The Journey of an Academic Institution Toward Embodied Carbon Accounting and Action
by Radha Iyer
University of Washington architecture student and Intern with the UW Office of Sustainability
Nearly every academic organization has a uniquely fraught relationship with carbon. Perhaps it’s a product of time and our colonial-industrial past. Take a look at the history of the Seattle campus:
Das Montlake Cut, now home to our rowing team, was a short canal in the landscape, designed to connect Lake Washington from east of Seattle with Lake Union in what would become downtown Seattle. In 1919, the Cut was carved across a place whose Duwamish name translates to To Lift a Canoe. The level of Lake Washington dropped by nine feet, leaving behind a marsh later covered by a landfill. And much later, a stadium, urban farm, and horticulture center emerged from the landfill. Methane emissions and toxic vapors from this landfill still percolate from vents, and the immense asphalt lot that capped the landfill is visible from a steam plant burning natural gas, efficient but still emitting, and crucial to our campus. As many steps as we take towards minimizing our carbon usage beginning today, the truth is that we have years and years of embodied carbon from the past weighing us down. We cannot simply hit reset with new construction, saying “from this day on” we will build green.
Embodied carbon is universal, spanning time and disciplines.
UW’s Green Building Standard, created in 2019, sets aggressive targets that address building operation: across all three UW campuses, new construction projects are designed to reduce energy use with a minimum threshold of 15% better than local code and to reduce water use to 50% better than local code for indoor and outdoor potable water use. Our new construction projects are meeting these targets. Among others, Milgard Hall in Tacoma and the Hans Rosling Center in Seattle meet operational carbon thresholds.
When we broaden our scope to include embodied carbon as well, all current guidelines are those provided in the LEED V4: points can be (and were, for several UW housing projects), obtained for Whole Building Life Cycle Assessment. Additional points are provided for requiring Environmental Product Declarations, or EPDs. In keeping with our ambitious targets for operational carbon, though, the Office of Sustainability decided that within a rapidly changing policy landscape, more research was the best course of action. I was selected in 2022 as a student intern to help study and provide recommendations on embodied carbon that UW could consider as part of an update to UW’s Green Building Standard. As I got further into the project, my internship team agreed with my proposal to develop recommendations to integrate embodied carbon into the full design process from proposal to procurement.

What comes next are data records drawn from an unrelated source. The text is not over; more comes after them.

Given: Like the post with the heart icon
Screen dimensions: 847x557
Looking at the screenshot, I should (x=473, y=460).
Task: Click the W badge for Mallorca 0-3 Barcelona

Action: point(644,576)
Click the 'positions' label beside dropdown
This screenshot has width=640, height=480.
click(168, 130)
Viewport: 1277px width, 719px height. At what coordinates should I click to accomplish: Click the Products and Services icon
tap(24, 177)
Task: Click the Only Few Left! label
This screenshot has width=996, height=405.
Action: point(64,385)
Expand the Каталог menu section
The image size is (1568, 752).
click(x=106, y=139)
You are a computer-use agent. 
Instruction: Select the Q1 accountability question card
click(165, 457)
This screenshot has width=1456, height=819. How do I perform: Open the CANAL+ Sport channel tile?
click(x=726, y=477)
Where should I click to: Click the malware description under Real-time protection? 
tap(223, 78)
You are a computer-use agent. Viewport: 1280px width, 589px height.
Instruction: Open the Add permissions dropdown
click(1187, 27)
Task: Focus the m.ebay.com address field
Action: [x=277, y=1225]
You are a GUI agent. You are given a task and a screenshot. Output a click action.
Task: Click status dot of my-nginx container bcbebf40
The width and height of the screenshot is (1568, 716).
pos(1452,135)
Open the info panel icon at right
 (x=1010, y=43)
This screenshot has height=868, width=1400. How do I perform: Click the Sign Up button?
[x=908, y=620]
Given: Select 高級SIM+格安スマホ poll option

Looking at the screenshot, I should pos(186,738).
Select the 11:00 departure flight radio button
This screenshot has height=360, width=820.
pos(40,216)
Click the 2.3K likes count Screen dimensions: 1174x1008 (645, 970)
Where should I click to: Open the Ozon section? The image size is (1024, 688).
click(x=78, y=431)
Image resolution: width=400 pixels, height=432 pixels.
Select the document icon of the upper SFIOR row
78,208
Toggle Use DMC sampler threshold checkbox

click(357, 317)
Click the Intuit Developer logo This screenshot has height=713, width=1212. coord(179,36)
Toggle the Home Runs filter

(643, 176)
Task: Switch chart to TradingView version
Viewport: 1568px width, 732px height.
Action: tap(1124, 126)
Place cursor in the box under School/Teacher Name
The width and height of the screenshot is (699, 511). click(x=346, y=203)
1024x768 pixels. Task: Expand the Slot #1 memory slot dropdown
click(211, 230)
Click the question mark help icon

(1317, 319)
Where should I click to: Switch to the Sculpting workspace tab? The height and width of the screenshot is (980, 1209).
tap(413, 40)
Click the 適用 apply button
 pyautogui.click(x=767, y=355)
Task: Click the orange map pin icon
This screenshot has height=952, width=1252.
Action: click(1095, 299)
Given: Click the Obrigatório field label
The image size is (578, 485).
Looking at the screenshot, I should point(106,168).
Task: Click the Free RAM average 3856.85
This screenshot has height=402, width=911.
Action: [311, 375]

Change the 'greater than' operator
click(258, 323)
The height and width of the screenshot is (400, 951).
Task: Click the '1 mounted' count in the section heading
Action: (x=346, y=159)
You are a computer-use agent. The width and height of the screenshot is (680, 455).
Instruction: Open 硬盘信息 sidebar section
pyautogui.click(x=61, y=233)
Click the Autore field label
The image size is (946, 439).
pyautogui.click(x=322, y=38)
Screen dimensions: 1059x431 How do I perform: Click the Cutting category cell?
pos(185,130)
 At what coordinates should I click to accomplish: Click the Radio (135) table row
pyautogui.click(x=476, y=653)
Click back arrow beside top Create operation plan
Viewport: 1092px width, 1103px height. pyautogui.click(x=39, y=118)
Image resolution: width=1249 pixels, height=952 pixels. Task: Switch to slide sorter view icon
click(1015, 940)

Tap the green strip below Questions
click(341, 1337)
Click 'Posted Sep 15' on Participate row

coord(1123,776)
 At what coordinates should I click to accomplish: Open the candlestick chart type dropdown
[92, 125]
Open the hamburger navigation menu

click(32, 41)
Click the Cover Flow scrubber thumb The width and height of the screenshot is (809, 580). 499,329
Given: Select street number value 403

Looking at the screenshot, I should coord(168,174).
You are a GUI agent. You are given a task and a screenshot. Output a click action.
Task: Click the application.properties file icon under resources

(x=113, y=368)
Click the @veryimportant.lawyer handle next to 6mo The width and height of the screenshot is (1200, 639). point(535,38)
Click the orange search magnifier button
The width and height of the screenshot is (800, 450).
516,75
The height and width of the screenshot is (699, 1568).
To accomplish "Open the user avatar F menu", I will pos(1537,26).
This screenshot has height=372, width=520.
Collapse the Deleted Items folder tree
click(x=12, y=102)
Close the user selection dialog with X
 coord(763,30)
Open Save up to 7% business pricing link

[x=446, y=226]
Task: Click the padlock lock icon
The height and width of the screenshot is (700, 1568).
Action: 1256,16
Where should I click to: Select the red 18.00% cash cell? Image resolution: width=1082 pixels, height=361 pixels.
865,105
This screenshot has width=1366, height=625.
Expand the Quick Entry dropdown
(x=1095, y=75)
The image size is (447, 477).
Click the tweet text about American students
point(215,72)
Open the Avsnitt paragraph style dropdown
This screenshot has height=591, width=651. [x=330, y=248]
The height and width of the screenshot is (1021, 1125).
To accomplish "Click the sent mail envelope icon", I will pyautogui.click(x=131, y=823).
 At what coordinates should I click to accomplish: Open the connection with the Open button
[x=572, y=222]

At the beginning, I naively took everything into my own hands, trying to fully understand embodied carbon’s role in each phase of design. Attempting only the procurement portion—measuring embodied carbon in practice—was eye-opening. As a learning experiment, we ran an EC3 report for a design/build class project: 600 square feet of terracotta footings, chain-link fence pipe columns, and cedar 2×2 trusses, capped with thin pieces of aluminum flashing and minimal polycarbonate roofing. Dipping my toe into even an extremely simple embodied carbon calculation helped me learn how intensive this process can be. As a student—not a licensed designer or LEED-accredited professional—I’d need years more training to understand the specifics or even scratch the surface as I learned how to create reasonable guidelines.
Since then, through guidance and connections from my mentors Lisa Dulude and Andrew Himes, I’ve spoken with structural engineers,urban planners, and policy-makers. They’ve in turn pointed me to material scientists, architects, biologists. I learned that when we think about embodied carbon for a full project, we cannot limit our approach to any one sector of knowledge. Rather, we must connect across colleges, across disciplines, across communities.
I challenge organizations to broaden the scope of your impact. Cast your net wider rather than deeper. Rather than diving into a single facet of research by myself, it was crucial for me to consult with those who already know how deep the water is and could help me learn to swim. As young people and students in this profession, it is our duty to lift ourselves across the departmental boundaries we are placed within. It is our duty to ask why things are done the way they are, and to ask whether we might want to do things differently.
I’ve learned that embodied carbon, in our understanding of carbon, connects our history to our future. This exploration can provide us with carbon solutions that go beyond our moment-to-moment impact. We can consider building design principles as alive and evolving rather than static and timeless. As such, I set out to write a report on embodied carbon and where the University of Washington stands as an institution and to identify different options to dramatically reduce embodied carbon in our building projects. I hope this report begins to set the stage for a process, at the UW, of regulating embodied carbon and of asking ourselves: why not? And further, if not I, then who else might know? The sea of knowledge that can help us address embodied carbon is vast. We cannot map it all ourselves.
“I challenge organizations to broaden the scope of your impact. Cast your net wider rather than deeper. Rather than diving into a single facet of research by myself, it was crucial for me to consult with those who already know how deep the water is and could help me learn to swim.”